Roth Conversions: Distributions from a Roth IRA are received tax-free. You can convert a traditional IRA to a Roth-IRA, unless your income exceeds a certain level. You will pay the income tax upon conversion. But not everyone should convert. There are many factors to consider, including present and forecasted future income tax rates, as well as the return on your investments, both in your retirement plan and outside of your plan. You will also need to consider how a current increase in taxable income may affect other calculations on your tax return. Careful strategic planning and forecasting will help you make an informed decision.
Qualified Retirement Plan: One of the most powerful tax shelters available to taxpayers is a qualified retirement plan. Within certain limits, contributions to fund the plan are immediately tax deductible, plan investment earnings are tax deferred, and plan participants including owners and employees and self-employed individuals do not have to pay income taxes on plan benefits until they receive their distributions. The maximum 401(k) elective deferral for 2022 is $20,500, and increases to $27,000 for participants age 50 and older by the end of the year. For 2023, the amounts increase to $22,500/$30,000. In addition, if you contribute to your employer-sponsored plan, you may receive a matching contribution from your employer, usually up to a certain percentage.

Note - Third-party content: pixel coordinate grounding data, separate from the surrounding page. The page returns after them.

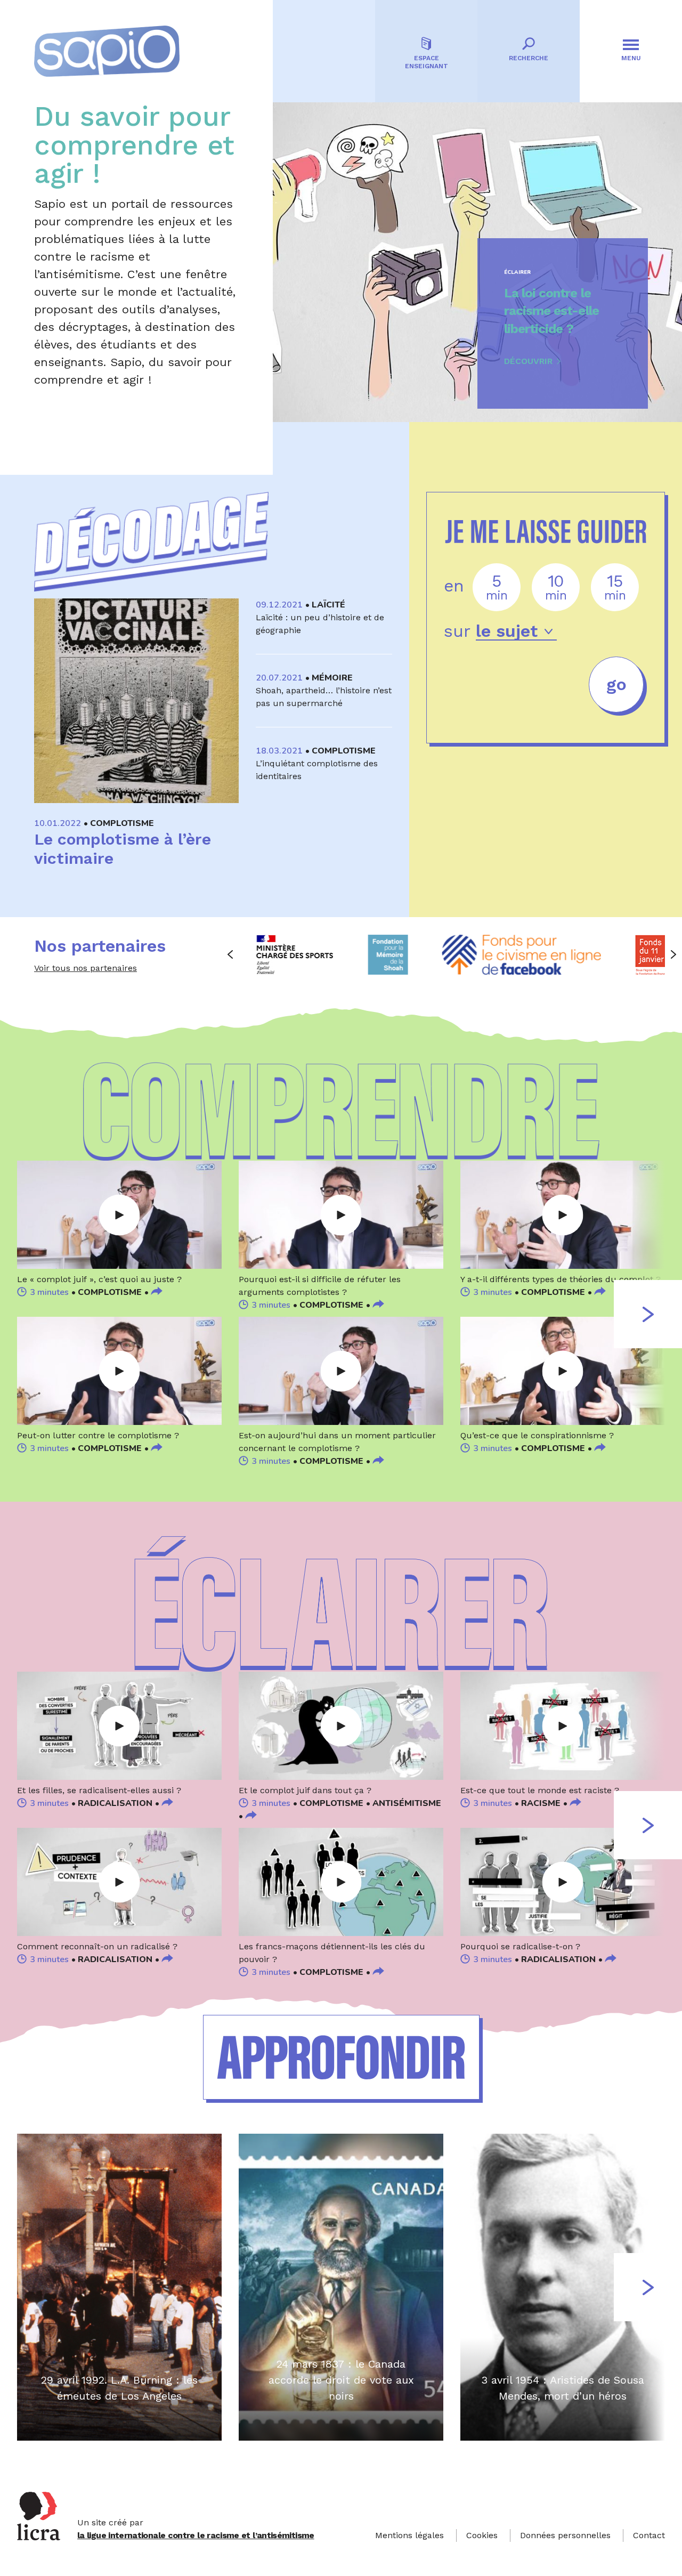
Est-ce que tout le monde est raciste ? (539, 1790)
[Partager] (157, 1292)
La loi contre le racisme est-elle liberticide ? (551, 311)
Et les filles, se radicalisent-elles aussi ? (99, 1790)
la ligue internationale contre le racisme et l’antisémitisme (195, 2535)
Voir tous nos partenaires (85, 968)
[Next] (673, 954)
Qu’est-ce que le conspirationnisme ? (537, 1435)
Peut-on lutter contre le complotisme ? (98, 1435)
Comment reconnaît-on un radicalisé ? (97, 1946)
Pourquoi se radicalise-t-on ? (520, 1946)
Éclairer (517, 272)
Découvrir (528, 361)
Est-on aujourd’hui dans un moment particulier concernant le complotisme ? (337, 1441)
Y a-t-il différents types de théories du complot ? (560, 1279)
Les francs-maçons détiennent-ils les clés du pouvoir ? (332, 1952)
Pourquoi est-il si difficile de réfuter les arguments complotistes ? (320, 1285)
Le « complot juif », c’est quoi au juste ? (99, 1279)
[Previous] (230, 954)
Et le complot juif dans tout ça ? (305, 1790)
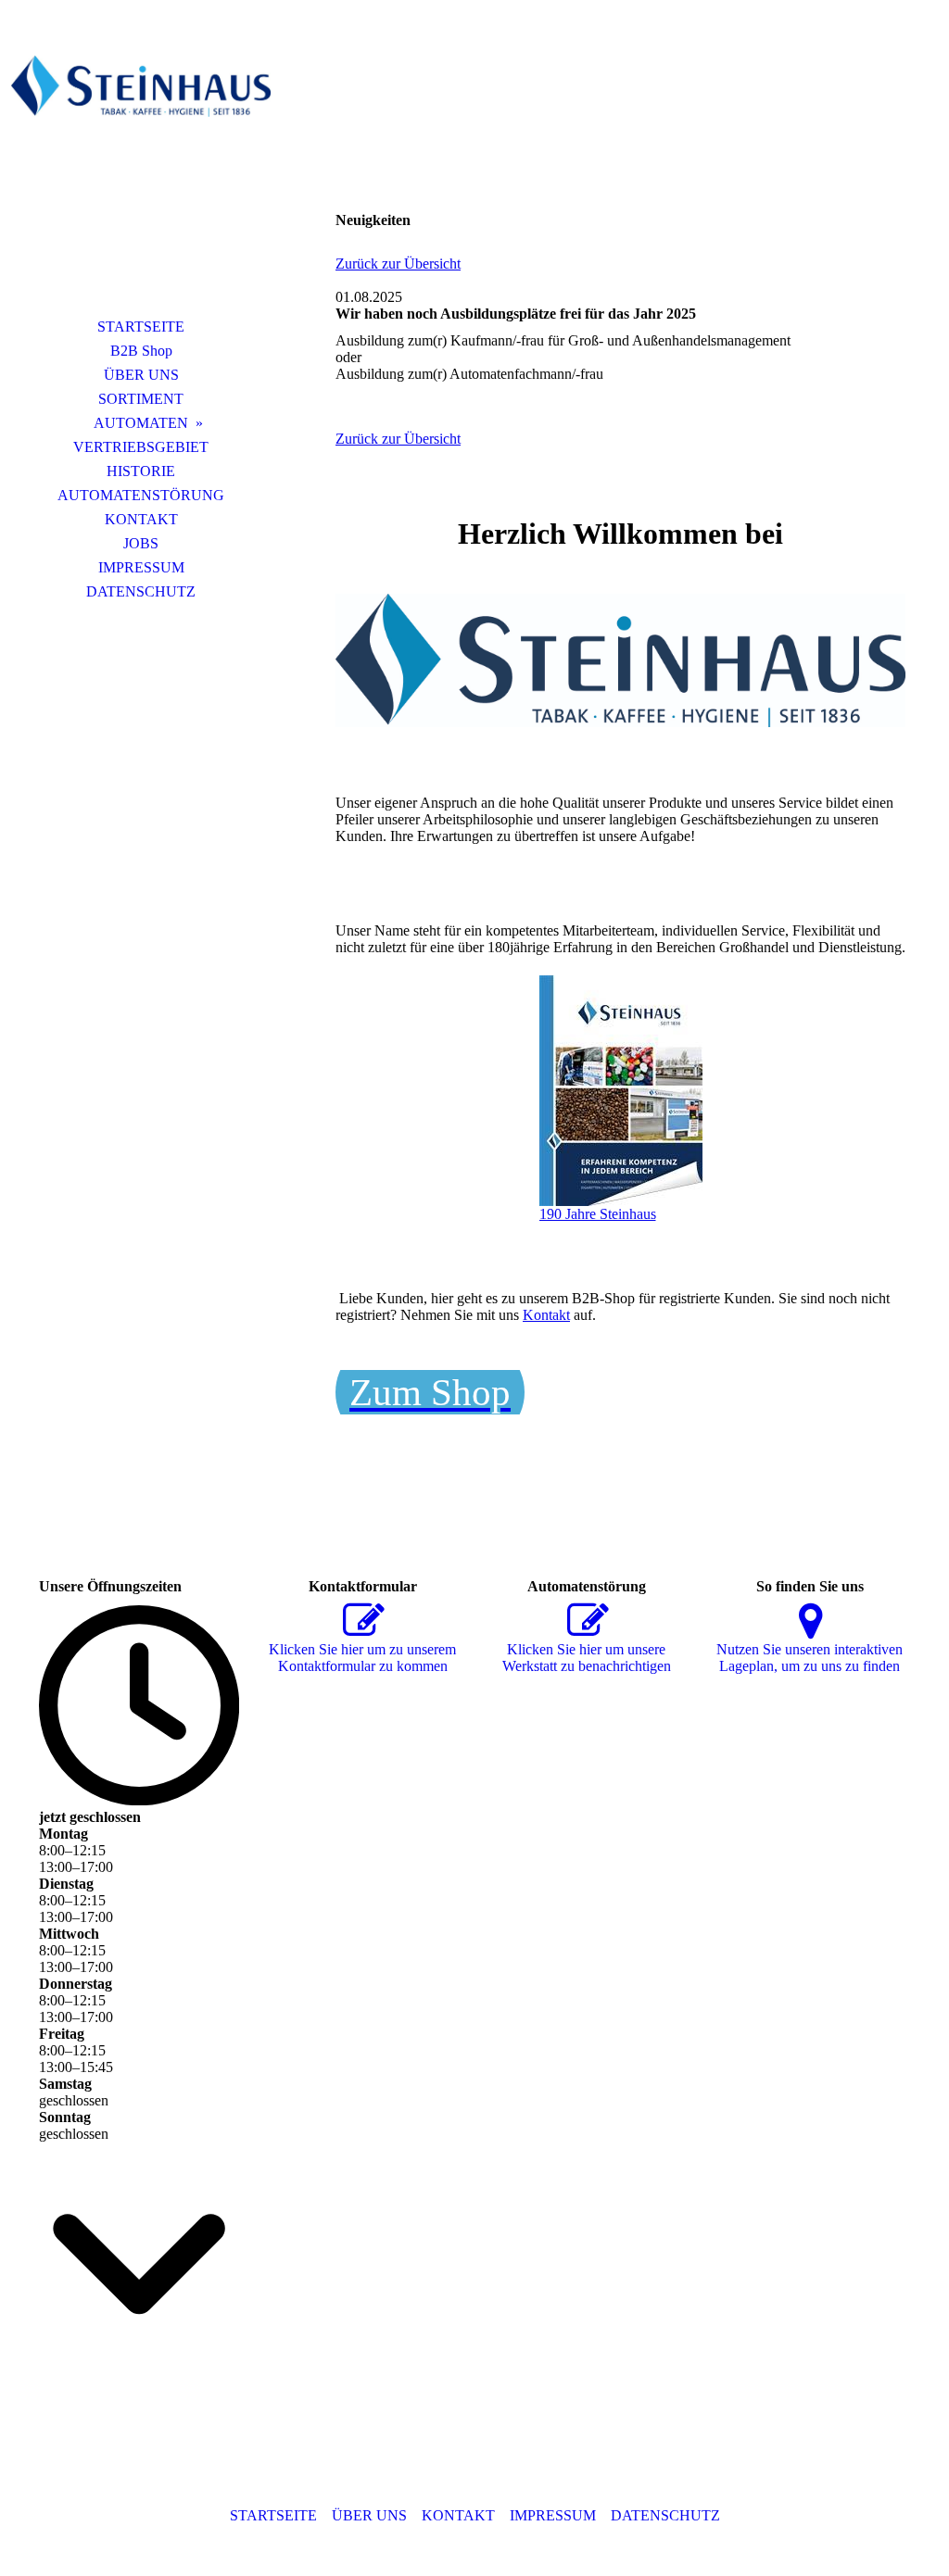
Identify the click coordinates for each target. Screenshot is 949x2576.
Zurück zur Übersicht (398, 263)
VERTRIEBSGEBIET (141, 447)
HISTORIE (141, 471)
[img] (141, 171)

Charitable Contributions: For 2022, you can deduct contributions to 501(c)(3) charities up to 60% of your adjusted gross income. You must itemize your deductions in order to take this deduction. For noncash donations (clothing, household goods, etc.) exceeding $500, you must provide contribution date, name and address of charity, description of items donated, cost basis and fair market value for each donation. Vehicle donations require additional information to be included. Noncash donations over $5,000 require the taxpayer to obtain a qualified written appraisal. Contributions to political organizations are not deductible.
2022 Special credits for Arizona filers: There are dollar-for-dollar tax credits available to filers of an Arizona tax return for contributions to Qualifying Charities (up to $800 married filing joint and $400 single) Public Schools (up to $400 married filing joint and $200 single), Private School Tuition Organizations (up to $2,483 married filing joint and $1,243 single) and Qualifying Foster Care Organizations ($1,000 married filing joint and $500 single). Credits are limited to tax liability. Don't overlook these credits. They have the effect of moving state tax dollars to Arizona charities and schools of your choice.